The writings of famous American radical and leftist community organiser Saul Alinsky are not the first things that come to mind when thinking about the plight of models working in the New York fashion industry.

Sara Ziff is aiming to change that.

Ziff, a New Yorker who has walked catwalks for Prada and Calvin Klein, will next week launch a workers' rights organisation aiming to improve the lot of a section of the American workforce usually more associated with glamour than poor working conditions: the modelling industry.

Ziff, 29, gives lie to the prejudice that models are just pretty faces. She has studied at Columbia University in New York, where she specialised in political science and came across Alinsky and other heroes of the American anti-poverty and workers rights' movements. "I think that Alinsky's Rules for Radicals made a very big impression on me," she said. "There is a sense that fashion is frivolous and a lot of people don't understand models wanting to organise for for better labour conditions. They probably see the profession as a privilege," she added.

So here comes Ziff's brainchild: the Model Alliance. It will start its membership drive from its launch date of February 6, aiming to sign as many as 1,500 models working in the New York industry.

Its aims are simple. They are to protect working models from exploitation, especially from sexual abuse, and to improve the lot of its members in terms of pay and working conditions. It has drawn up a "Models' Bill of Rights".

Model Alliance is even in talks with several groups about a scheme to help models get decent healthcare coverage, reflecting an all too common concern of American workers, whether building cars in Detroit or picking tomatoes in Florida.

Ziff, however, is adamant that the Model Alliance is not a fully-fledged model's labour union. Perhaps that is wise given the widespread hostility in America's corporate world to labour organisations. "We are not a union. We are a non-profit group working with the industry trying to establish basic rights," Ziff said.

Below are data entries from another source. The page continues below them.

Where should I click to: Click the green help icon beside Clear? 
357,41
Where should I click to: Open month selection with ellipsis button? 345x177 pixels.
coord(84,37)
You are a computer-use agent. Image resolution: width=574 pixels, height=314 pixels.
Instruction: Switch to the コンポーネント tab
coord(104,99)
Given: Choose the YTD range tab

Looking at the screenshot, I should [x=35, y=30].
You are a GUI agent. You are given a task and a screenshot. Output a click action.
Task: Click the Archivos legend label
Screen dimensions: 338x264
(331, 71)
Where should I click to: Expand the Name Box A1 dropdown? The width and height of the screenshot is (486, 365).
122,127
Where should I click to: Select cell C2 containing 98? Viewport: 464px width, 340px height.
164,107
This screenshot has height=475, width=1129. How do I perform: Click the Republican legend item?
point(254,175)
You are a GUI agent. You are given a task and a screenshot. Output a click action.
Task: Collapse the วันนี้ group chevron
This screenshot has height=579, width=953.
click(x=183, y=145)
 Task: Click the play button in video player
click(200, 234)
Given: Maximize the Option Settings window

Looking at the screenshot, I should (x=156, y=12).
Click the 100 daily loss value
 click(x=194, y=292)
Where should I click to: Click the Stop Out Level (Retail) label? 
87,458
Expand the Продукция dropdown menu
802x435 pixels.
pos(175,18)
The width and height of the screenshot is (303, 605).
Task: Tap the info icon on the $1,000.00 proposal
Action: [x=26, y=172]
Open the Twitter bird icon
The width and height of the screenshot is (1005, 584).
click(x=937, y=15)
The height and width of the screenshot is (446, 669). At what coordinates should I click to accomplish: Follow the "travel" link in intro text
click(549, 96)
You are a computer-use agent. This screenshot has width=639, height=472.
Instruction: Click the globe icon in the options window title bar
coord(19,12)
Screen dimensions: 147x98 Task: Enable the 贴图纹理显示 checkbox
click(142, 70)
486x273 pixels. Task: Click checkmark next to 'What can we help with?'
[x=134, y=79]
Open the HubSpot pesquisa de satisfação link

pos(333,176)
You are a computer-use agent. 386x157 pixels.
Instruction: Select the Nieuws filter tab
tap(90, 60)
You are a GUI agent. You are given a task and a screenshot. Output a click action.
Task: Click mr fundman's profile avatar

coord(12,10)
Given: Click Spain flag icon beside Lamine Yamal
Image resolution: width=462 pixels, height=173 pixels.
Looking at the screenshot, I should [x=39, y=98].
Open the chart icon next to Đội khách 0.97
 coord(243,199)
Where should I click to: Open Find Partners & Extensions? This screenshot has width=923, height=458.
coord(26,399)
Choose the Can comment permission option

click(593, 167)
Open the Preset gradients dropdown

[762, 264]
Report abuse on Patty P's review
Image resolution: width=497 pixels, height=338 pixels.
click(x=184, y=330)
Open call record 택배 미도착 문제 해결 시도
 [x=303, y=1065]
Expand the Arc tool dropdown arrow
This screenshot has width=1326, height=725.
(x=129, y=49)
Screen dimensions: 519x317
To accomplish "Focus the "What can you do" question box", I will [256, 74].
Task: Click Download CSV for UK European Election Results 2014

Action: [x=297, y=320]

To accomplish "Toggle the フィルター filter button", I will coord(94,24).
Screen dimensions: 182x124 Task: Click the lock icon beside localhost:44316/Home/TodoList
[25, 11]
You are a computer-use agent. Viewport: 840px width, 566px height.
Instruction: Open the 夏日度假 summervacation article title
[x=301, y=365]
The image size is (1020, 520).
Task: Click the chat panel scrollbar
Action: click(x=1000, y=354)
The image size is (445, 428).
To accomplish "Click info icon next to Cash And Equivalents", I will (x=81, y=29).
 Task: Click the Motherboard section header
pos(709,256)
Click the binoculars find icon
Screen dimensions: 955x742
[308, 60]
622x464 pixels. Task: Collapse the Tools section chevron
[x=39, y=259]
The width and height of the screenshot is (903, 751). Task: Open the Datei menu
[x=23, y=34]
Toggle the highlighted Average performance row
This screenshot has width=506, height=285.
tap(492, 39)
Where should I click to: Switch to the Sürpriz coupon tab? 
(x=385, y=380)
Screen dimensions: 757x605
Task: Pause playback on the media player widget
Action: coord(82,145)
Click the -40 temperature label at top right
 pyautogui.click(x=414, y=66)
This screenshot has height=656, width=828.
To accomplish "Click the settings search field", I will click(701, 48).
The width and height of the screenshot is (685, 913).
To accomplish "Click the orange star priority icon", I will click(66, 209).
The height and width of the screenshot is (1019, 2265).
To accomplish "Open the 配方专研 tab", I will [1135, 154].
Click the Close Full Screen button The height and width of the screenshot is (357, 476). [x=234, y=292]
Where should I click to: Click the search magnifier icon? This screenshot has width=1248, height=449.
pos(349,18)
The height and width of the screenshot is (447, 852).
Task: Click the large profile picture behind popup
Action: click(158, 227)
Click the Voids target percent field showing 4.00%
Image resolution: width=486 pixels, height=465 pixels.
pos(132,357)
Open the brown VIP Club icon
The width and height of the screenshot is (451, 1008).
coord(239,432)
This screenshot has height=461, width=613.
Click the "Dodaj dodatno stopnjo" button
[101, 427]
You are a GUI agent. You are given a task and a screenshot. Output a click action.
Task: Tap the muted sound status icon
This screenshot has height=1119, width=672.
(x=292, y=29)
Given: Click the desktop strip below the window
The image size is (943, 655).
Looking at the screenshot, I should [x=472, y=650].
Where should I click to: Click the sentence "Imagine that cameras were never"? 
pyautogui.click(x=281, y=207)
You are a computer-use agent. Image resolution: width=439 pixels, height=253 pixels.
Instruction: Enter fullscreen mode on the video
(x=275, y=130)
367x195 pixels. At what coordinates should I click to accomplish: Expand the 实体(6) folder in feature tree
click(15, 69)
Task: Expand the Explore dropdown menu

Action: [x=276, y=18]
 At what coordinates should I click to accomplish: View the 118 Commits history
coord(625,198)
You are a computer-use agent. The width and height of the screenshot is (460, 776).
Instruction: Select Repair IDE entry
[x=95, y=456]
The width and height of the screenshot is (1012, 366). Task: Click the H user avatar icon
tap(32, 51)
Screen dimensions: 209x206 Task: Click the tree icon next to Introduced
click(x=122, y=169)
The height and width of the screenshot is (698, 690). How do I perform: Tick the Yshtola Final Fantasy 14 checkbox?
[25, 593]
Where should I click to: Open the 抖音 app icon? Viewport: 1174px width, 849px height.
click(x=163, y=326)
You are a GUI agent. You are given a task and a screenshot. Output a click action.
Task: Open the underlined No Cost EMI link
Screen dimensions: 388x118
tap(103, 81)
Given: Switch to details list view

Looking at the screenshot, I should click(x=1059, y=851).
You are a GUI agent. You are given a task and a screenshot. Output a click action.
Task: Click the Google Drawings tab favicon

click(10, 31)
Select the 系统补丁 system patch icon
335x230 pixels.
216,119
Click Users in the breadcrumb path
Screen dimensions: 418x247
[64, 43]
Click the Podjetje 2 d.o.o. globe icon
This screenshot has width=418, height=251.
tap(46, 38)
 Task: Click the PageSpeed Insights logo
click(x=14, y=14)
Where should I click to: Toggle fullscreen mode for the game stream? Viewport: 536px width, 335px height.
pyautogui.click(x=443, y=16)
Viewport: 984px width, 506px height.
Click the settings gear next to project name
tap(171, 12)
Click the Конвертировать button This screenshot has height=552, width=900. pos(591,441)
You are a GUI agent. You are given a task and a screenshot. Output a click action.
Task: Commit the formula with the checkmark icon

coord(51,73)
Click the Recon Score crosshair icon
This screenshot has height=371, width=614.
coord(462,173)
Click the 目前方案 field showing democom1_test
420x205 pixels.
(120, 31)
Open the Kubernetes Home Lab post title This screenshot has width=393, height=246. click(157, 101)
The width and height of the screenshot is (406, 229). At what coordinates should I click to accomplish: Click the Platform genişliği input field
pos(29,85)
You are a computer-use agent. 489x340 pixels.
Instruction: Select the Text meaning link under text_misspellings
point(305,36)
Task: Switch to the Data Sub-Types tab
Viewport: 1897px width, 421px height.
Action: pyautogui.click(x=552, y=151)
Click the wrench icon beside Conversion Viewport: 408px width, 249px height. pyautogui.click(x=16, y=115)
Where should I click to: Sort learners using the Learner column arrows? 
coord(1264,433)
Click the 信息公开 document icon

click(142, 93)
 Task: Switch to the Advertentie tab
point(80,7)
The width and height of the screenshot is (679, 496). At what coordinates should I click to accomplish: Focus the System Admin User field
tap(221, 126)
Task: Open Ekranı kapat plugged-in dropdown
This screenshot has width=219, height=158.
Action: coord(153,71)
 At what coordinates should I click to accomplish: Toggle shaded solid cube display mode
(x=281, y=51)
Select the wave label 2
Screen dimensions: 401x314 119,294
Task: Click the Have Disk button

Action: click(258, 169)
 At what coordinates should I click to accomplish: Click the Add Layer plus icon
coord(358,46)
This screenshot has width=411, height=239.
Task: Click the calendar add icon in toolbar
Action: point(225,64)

Indeed, the picture Ziff paints of the average life of a working model is a long way from the glamourous life that many people would imagine. Instead it is a job of long hours with often little pay. In fact some models are expected to work for free and others are paid in clothes, not cash. They are hampered by being usually treated as "independent contractors", which gives them few workers' rights, and it goes without saying that many are very young and vulnerable to exploitation.

The net annual income for a model is just $27,000 a year. "People are blinded by the glamour of the industry. People are not aware of the age of some of the people. Some of them are very young, working without chaperones, and sometimes working for free," Ziff said.

A particular problem in the modelling industry is sexual abuse. "Sexual assault – I would not say it is common – but it exists," said Ziff.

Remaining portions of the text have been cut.